Recensione Viaggio alla Mecca (2004)

Film garbato ma deciso allo stesso tempo, che coniuga ottimamente le tematiche e la sensibilità di un certo cinema extra-europeo con i tempi e i ritmi dei canoni del nostro occidente ormai assuefatto alla quasi sincopatura di sequenze e battute.

Viaggio tra due mondi

Avvertenze per un corretto utilizzo di questo Viaggio alla Mecca. Per prima cosa non ci troviamo in presenza di quello che un pubblico troppo frenetico tende ad etichettare come una cinematografia soporifera e misurata tipica del vicino oriente. Punto secondo, l'analisi di un fenomeno religioso di massa, come quello del pellegrinaggio alla Mecca che ogni musulmano deve compiere almeno una volta nella vita, viene affrontato da un punto di vista interessante e coinvolgente, senza nessuna pretesa didascalica né di affermazione imperativa di un punto di vista.
La vivacità del girato (non aspettatevi però un doppio carpiato con mitragliata e atterraggio su una tavola da surf sull'orlo del Niagara come in un Mission Impossible qualsiasi) e la non pretestuosità dello script, rendono il film sorprendente per freschezza e profondità.
Ismael Ferroukhi è al suo primo lungometraggio per il cinema, e non perdendosi in voli pindarici, riesce a sostanziare il film contribuendo anche registicamente a sostenerlo.
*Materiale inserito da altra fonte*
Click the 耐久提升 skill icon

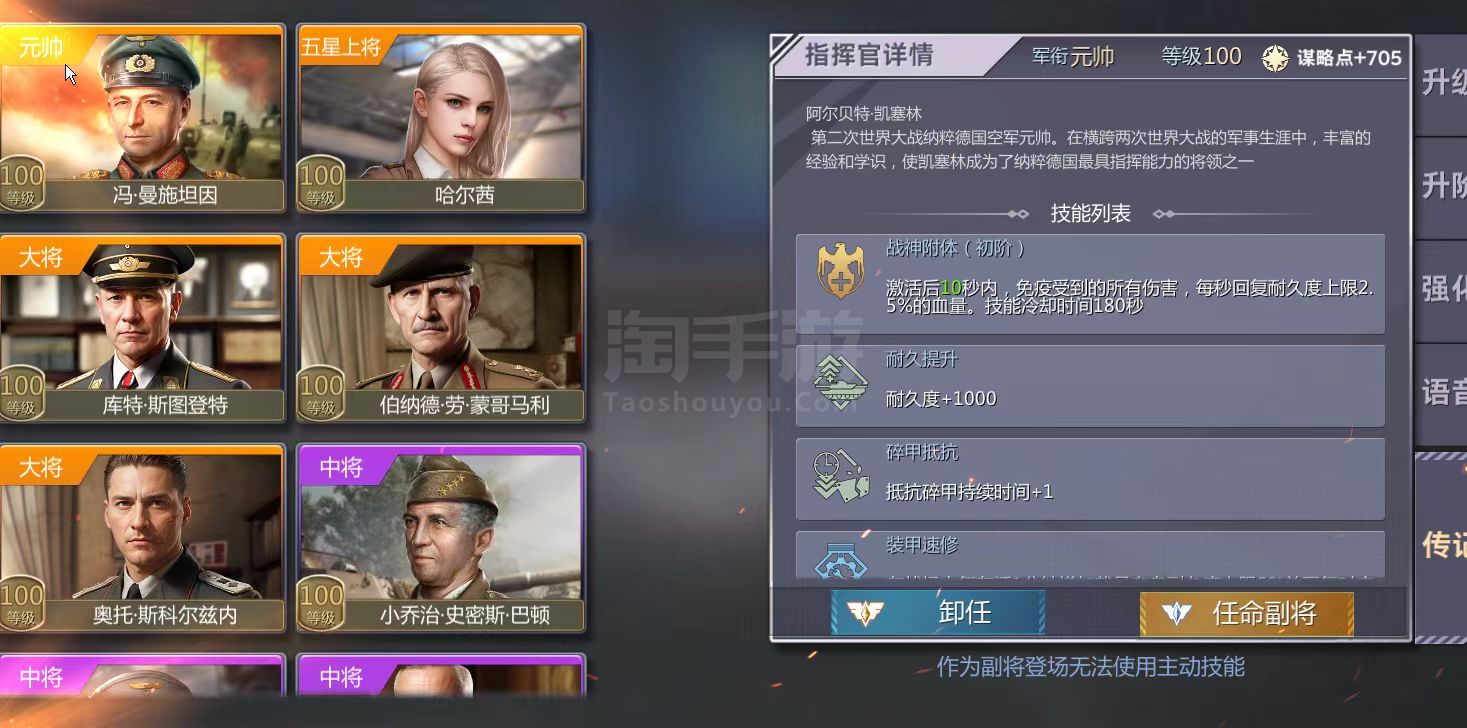[841, 384]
Il titolo - " Le grand voyage" nell'originale - è paradigmatico dello svolgimento fin nel dettaglio. Si entra subito nel vivo, l'approccio al viaggio, dunque, alla partenza, e ridotto ai minimi termini, per poter portare immediatamente il fulcro dell'azione su quel che sta più a cuore al regista, il confronto/scontro generazionale tra un vecchio padre osservante, emigrato a suo tempo nella multietnica Marsiglia, e il suo giovane figlio, totalmente inserito e amalgamato nella società in cui si trova a nascere e crescere, totalmente staccato da qualsivoglia rito o tradizione della sua religione d'appartenenza.
Il dualismo del rapporto, caratteriale, culturale, propriamente fisico, dei due protagonisti, intersecandosi con una molteplicità di scenari con cui il viaggio va ad interagire. E, senza perdersi nel situazionismo, vengono descritte una serie di sequenze che sono tanto normali quanto necessarie ad uno sviluppo organico e mai forzato della psicologia e del carattere del rapporto padre/figlio.
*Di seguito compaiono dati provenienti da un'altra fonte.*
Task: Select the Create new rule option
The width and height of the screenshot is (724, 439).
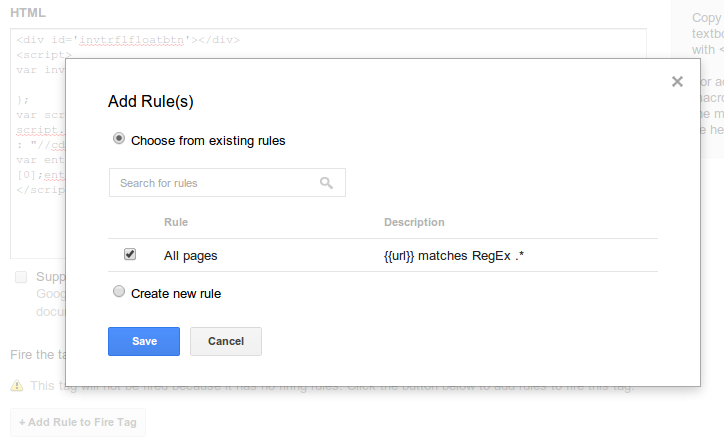Action: [119, 293]
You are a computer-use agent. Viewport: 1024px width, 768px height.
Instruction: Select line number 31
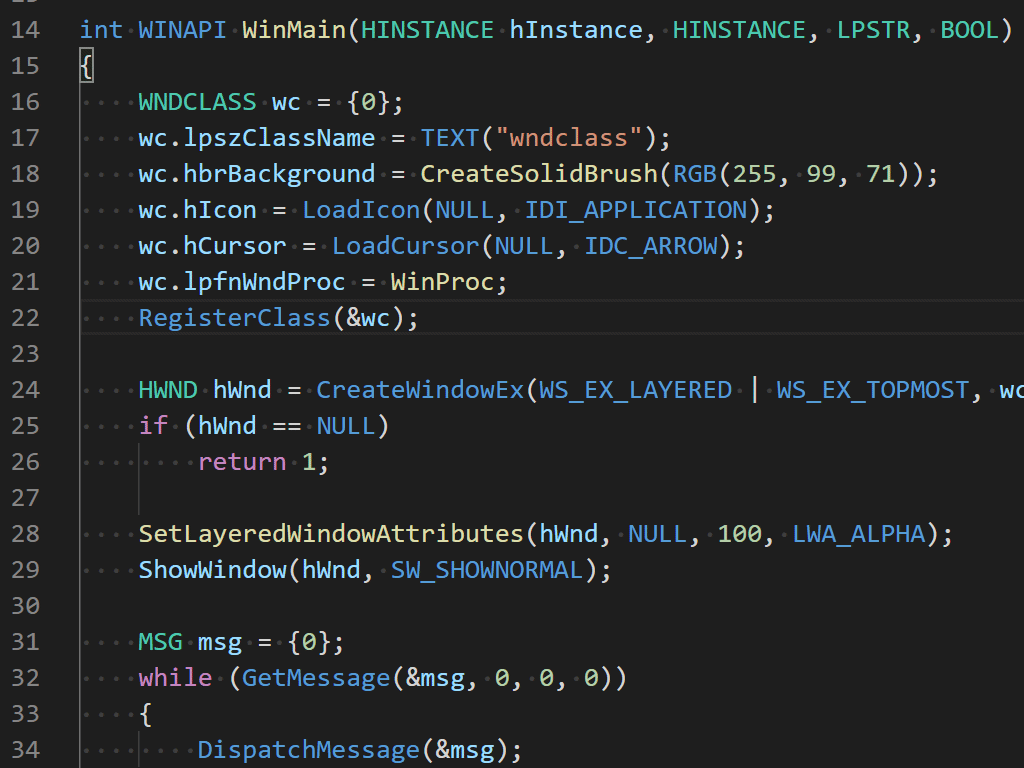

Film garbato ma deciso allo stesso tempo, che coniuga ottimamente le tematiche e la sensibilità di un certo cinema extra-europeo con i tempi e i ritmi dei canoni del nostro occidente ormai assuefatto alla quasi sincopatura di sequenze e battute. Un giusto missaggio dei due elementi sorprendono per la completezza del montaggio e per la scorrevolezza della messa in scena, senza nulla togliere a una sofferta e dolorosa densità di contenuto.
Un buon film, prezioso incontro tra due mondi (e due tipologie di cinema) spesso troppo distanti.